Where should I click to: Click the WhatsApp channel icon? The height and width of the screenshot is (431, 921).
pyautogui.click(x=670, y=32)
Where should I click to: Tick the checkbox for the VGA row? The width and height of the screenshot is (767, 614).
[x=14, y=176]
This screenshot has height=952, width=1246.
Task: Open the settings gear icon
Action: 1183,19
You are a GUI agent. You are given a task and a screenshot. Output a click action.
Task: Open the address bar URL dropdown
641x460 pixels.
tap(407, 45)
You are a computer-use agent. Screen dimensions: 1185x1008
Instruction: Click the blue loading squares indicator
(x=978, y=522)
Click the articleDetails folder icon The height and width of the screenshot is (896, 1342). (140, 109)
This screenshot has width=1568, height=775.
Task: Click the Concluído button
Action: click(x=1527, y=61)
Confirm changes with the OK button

---*---

THE REQUEST - Copy, word for word, the lines of the material above. Start with the line that contains "Click the articleDetails" and continue through the final line.

WRITTEN REPLY -
Click the articleDetails folder icon The height and width of the screenshot is (896, 1342). (140, 109)
This screenshot has width=1568, height=775.
Task: Click the Concluído button
Action: click(x=1527, y=61)
Confirm changes with the OK button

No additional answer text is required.